Roller Champions
Gaming

Quick Look: Roller Champions

Ubisoft have released another free to play game that looks to be chasing something popular. Much like Hyper Scape was chasing the battle royale trend, Roller Champions looks to be trying to fit into the niche that Rocket League seems to solely occupy.

To be clear, I like Ubisoft games for the most part, I enjoyed Hyper Scape and thought it did good things. Much like Hyper Scape, Roller Champions feels like it’s perhaps too little too late, and it isn’t scratching the same itches as the competition.

Roller Champions - Win
Roller Champions!
 

The good

Being honest, my first couple of matches in Roller Champions were fun. The pace is fluid, the controls are tight and everything feels great.

So let’s look at what’s good first. Roller Champions is a 3v3 sports game involving using roller blades, a ball and a single goal. You run around a track and have to first get the ball. Once you have the ball, you have to run it through 4 gates on the course. With all the gates activated, you’re then able to shoot. Unless you want to up your points and risk another lap.

Simple.

If you get tackled or miss the goal you drop the ball, and if you don’t recover it, you have to start again. Gain possession, run through the gates and shoot.

It sounds more complicated than it is, and from getting the ball to rolling through the gates, you can be ready to score points quickly. Roller Champions is all about fluidity.

The roller blading feels really smooth, and when you’re pumping for speed, the audio queue is lovely. Everything in Roller Champions feels quite satisfying.

Filled with bright and vibrant colours, the tracks are clean and help you “feel” the flow of the blading. Characters are cartoonish and customiseable, and look fine, too.

At the very first glance, Roller Champions is a fun free-to-play game that is mostly unlike anything else I’ve come across in recent memory.

Roller Champions - Rolling
 

The frustrating

Playing Roller Champions, I found myself very quickly getting frustrated in matches. This is where I feel like it’s going to fall down.

If you’re not communicating with your team, or if you have someone that won’t pass and work with you, you’re screwed. You don’t have to talk to communicate, you can just signal to pass the ball to you. The pass is “magnetic” so you’re guaranteed to send it to the person requesting it. And passing means you can get it through the gates quicker, or line-up a shot before an opponent takes you out.

If there’s no passing and the lone-wolf ball carrier keeps getting knocked-down, you’re never getting points. So the other team can swiftly steal the win. It’s so frustrating.

People playing these games solo isn’t unusual. But when the whole premise is reliant on passing and keeping the ball away from the other team, you can’t do a lot. A solo player in Rocket League might be annoying, but you can still be a good goal keeper or defender and keep the game going that way. Roller Champions is putting all players in basically the same role, and there’s not much diversity in how you play.

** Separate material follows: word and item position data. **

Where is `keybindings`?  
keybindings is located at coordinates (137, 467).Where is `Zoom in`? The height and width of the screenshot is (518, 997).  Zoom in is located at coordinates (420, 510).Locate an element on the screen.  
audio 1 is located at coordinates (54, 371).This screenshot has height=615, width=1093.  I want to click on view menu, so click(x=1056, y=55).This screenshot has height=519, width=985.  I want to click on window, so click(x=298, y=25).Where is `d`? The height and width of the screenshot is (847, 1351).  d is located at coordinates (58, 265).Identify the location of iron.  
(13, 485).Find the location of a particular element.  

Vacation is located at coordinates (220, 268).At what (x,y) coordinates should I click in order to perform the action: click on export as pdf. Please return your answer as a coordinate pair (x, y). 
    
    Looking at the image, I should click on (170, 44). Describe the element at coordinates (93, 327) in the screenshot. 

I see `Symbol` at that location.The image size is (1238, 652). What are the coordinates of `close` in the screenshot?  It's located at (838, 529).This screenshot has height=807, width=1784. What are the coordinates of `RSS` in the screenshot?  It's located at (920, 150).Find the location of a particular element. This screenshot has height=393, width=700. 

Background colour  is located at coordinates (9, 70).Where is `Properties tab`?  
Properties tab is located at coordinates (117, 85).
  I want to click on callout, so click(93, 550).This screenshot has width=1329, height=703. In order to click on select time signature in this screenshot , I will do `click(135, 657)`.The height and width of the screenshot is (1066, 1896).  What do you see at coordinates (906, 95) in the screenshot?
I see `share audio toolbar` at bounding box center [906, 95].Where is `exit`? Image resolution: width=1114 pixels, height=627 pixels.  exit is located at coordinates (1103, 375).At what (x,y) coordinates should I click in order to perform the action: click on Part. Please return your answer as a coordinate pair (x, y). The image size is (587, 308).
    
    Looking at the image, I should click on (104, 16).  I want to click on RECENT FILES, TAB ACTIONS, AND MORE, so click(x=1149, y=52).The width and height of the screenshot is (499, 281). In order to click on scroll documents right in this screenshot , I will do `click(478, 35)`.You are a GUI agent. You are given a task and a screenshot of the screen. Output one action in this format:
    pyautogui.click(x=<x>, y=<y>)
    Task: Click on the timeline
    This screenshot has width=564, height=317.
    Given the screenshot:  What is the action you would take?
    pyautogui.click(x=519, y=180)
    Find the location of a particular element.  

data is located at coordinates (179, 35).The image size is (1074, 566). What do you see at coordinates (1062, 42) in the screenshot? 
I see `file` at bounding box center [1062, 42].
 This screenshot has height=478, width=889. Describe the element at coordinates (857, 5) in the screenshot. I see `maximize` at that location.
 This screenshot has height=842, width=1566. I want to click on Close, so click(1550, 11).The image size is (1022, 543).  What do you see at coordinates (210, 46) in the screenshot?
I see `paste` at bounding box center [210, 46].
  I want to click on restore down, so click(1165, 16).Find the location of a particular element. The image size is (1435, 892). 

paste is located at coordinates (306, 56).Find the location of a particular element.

You can just go around tackling or uppercutting folk, which is great for getting the ball from the carrier. Doing it to hamper the other team may be beneficial, but it’s not game-changing. You’re not turning the tide unless the ball carrier drops it.

Roller Champions is good when you’re passing, moving, tackling and scoring. But it’s just a waste of time when you’re passing to someone that then refuses to pass again because they get greedy. It’s also no fun when they miss all their shots or decide to get cocky and got for another lap before shooting.

I think there’s too much room for people to make it a frustrating experience for it to be consistently good.

Roller Champions - Loot
 

The free-to-play model

This is of course, a free-to-play game which comes with the free-to-play standards. A battle pass (roller pass), loot boxes (lootballs) and of course a store.

I don’t mind this stuff, the game is free, so who cares? But I just hope they spend time making it a valuable prospect, because if you’re playing a lot of Roller League matches with randoms that don’t want to work as a team, you’ll be putting yourself through hell for some cosmetic unlocks.

So far…..

I don’t want to be too rough on Roller Champions. I like how it feels when it’s all going well and it looks and plays great. But there’s too little deviation in terms of how impactful you can be as a player when you don’t have a team.

It’s free, I’ll give it some more time, but I feel like it might have the same lifespan as Hyperscape, which is really sad. There’s some promise here, but I don’t know that it’s going to become a cult hit or a cultural phenomenon. Roller Champions is fine, and I truly hope it becomes a success. People have built this and the way it plays and looks, it shows they’ve worked hard on it.

Maybe Ubisoft rushed it out to a release, maybe the marketing push has been misguided or not big enough? I’m not sure, but it truly feels like Hyperscape did at launch. With the added frustrations of being stuck with people that perhaps don’t want to play properly.

Hopefully more game types will unlock and something less frustrating will come out of that. But early impressions are average at best. I can’t say I recommend it, but I can’t say I don’t either.

Watch this space for a score in the future.